Yannick Leider

Ein polnischer(?) Maler, den ich in Grenoble kennen gelernt habe, der sich eine eigene Bildwelt geschaffen hat, ganz dramatisch unter einer lyrisch verspielten Oberfläche.





Wenn er sich zu seiner Malerei äußert, wirken seine Gedanken wie das Rieseln eines Baches, unvermuteteten Windungen folgend und doch eine erkennbare Grundrichtung einhaltend:

Der Künstler erfindet eine Schrift mit vielen Buchstaben . . . verlässt sich auf den Anfangseinfall . . . (hat) die freie Wahl . . . immer bessere (suchen) . . . von überall her melden sich die Farben: ich! . . . ich! . . . ich bin hier auf deiner Palette!
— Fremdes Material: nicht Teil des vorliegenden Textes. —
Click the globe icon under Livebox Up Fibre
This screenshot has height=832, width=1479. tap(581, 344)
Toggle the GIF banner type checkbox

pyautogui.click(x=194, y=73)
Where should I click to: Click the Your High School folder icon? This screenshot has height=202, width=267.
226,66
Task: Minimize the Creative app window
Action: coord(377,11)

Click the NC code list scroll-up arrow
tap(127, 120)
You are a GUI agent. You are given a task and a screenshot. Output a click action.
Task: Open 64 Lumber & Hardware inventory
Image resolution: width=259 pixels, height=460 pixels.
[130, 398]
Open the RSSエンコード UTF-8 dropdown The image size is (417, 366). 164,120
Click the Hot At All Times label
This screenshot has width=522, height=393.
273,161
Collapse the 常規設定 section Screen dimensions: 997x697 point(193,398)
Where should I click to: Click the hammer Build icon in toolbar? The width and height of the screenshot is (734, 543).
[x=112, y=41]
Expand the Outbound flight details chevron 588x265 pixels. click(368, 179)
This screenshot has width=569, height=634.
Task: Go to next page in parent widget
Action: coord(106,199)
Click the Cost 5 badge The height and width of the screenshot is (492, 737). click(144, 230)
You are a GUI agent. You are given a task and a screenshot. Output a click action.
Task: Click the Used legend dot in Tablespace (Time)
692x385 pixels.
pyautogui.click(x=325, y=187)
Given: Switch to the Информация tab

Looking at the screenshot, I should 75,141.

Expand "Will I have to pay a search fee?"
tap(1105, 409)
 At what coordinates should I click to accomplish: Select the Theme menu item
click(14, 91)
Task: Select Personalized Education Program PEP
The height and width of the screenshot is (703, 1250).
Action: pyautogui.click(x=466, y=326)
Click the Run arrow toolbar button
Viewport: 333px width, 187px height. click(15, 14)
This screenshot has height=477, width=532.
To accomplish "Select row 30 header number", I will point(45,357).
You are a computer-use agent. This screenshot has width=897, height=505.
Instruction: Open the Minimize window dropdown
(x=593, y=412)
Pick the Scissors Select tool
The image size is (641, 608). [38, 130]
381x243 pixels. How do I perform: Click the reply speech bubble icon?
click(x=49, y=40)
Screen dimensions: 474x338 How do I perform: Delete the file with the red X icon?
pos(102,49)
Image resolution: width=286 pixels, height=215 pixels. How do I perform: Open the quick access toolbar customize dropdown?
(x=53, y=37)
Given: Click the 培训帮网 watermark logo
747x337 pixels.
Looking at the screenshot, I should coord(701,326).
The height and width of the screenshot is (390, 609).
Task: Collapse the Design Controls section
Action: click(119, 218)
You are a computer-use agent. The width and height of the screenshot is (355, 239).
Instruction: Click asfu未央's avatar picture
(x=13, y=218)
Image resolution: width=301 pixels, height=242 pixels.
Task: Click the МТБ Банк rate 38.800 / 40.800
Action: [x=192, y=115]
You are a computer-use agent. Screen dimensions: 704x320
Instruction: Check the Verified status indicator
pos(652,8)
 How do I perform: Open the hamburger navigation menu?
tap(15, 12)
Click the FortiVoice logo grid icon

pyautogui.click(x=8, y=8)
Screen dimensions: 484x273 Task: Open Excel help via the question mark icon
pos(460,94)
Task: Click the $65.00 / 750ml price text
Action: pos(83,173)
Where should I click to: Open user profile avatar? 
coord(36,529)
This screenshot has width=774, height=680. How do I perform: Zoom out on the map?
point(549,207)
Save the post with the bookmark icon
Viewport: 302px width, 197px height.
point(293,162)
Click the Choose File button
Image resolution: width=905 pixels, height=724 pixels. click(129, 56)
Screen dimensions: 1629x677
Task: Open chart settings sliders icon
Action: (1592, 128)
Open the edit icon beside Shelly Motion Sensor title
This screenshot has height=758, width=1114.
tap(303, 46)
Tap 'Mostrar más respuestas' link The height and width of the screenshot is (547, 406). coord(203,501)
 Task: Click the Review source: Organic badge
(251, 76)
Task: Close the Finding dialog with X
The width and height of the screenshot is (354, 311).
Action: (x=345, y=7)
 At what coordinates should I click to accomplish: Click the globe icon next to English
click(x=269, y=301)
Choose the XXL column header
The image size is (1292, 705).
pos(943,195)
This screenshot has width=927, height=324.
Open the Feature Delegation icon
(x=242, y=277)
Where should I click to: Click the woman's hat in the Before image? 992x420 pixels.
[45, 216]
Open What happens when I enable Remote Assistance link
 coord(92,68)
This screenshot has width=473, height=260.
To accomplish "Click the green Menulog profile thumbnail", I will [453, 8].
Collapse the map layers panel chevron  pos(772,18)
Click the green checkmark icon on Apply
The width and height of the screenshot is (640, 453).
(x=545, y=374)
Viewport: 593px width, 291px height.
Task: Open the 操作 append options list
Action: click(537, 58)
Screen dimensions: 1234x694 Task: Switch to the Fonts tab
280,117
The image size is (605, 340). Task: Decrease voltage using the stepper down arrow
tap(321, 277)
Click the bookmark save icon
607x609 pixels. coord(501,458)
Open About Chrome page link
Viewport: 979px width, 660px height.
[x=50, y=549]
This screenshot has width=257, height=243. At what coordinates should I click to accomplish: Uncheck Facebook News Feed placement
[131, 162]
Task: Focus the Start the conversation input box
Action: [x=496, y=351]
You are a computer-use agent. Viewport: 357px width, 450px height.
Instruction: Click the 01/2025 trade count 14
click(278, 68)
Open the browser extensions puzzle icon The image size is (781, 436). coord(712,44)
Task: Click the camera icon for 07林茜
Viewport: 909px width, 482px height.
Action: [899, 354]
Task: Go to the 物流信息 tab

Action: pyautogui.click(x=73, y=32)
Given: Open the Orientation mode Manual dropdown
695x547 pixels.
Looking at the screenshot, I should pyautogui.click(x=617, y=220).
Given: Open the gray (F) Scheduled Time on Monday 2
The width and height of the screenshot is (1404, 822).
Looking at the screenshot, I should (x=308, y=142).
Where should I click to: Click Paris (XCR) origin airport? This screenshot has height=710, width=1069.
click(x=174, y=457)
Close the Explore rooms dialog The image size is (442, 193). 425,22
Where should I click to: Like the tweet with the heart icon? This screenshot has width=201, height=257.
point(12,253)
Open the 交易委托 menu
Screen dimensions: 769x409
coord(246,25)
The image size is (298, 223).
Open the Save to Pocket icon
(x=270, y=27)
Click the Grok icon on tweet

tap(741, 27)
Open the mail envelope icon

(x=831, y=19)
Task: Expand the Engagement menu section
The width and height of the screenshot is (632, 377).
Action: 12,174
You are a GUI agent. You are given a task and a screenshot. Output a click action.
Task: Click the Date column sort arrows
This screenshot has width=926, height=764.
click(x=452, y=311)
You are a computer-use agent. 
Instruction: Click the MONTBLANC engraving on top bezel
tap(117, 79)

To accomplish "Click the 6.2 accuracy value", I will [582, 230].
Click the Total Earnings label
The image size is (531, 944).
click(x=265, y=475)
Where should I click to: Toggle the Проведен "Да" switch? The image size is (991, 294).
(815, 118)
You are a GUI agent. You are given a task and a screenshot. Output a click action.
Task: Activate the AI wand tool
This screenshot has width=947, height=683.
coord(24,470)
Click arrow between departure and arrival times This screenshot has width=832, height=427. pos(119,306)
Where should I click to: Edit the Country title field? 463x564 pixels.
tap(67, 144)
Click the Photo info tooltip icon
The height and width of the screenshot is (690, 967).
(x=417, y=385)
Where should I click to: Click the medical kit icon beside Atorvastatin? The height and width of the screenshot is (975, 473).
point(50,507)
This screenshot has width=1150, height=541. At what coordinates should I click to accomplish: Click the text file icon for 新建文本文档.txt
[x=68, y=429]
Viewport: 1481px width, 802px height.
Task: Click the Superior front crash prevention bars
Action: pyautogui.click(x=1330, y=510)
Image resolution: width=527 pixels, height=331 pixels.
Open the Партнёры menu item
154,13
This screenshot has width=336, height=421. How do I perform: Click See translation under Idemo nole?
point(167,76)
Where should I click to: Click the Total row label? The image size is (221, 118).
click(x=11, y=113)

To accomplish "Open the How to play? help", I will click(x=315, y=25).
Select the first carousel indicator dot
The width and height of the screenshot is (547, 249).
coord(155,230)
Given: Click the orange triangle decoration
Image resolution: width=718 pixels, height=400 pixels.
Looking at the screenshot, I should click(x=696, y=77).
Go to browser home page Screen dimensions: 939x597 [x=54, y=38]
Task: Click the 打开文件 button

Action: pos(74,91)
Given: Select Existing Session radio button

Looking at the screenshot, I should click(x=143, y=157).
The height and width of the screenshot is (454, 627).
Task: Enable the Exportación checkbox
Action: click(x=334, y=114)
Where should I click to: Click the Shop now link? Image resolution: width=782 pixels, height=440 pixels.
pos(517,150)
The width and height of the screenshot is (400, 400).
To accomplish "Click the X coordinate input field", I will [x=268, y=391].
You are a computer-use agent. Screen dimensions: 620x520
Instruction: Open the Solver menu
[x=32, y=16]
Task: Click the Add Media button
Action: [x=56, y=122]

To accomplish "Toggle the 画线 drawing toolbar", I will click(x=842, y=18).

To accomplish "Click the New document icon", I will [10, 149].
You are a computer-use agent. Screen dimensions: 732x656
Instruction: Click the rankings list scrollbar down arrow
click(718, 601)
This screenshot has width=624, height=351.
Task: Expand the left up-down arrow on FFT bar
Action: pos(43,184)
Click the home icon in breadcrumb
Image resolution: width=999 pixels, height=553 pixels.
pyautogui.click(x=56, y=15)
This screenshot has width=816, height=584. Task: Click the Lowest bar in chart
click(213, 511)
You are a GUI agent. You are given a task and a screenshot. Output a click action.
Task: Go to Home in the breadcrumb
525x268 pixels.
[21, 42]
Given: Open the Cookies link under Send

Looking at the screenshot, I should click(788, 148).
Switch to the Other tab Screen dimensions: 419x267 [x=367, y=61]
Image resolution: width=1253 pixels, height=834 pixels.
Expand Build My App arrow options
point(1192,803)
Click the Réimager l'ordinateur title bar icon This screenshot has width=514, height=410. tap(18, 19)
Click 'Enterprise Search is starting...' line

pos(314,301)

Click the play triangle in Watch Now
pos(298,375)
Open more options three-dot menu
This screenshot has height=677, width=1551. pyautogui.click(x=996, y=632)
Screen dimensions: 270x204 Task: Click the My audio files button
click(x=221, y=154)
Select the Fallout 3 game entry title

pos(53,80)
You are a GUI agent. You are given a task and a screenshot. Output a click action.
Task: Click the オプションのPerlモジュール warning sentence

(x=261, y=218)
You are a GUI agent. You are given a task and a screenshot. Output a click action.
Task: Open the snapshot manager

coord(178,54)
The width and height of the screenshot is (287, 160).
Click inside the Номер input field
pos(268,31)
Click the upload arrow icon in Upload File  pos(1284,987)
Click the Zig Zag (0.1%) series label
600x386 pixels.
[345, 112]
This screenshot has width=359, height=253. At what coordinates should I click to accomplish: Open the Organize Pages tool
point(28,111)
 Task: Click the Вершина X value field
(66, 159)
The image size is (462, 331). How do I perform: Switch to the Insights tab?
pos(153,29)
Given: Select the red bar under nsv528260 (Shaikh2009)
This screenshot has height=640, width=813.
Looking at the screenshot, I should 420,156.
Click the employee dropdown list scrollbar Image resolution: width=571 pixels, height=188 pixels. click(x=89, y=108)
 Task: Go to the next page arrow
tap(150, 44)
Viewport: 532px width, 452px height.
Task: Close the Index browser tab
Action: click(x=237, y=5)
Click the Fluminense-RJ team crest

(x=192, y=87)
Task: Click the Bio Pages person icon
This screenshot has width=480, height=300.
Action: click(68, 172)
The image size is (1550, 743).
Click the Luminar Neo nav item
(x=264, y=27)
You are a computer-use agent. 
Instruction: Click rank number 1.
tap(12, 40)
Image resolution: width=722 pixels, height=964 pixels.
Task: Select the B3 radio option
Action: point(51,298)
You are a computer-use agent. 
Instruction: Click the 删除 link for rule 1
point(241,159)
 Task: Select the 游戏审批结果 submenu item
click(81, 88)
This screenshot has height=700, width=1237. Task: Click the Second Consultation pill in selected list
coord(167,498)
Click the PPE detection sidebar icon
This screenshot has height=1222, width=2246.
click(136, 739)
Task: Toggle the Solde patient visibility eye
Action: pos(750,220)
Du magst doch gerne Gelb . . . die (Farbe) hat (wieder) gewonnen . . . immer ist die dabei . . . nicht wie wir, die Violetts . . . na ja, heul nicht, ich setze ja immer mal hier und da einen Tupfer Violett . . . es ist hübscher so, wenn es nicht ständig da ist und nur manchmal (auftaucht) . . . so reden die Farben freundlich auf den Maler ein, der ihnen auf seiner Leinwand ihre Plätze anweist . . . er denkt, so ist es recht, sagt er und signiert sein Bild links unten.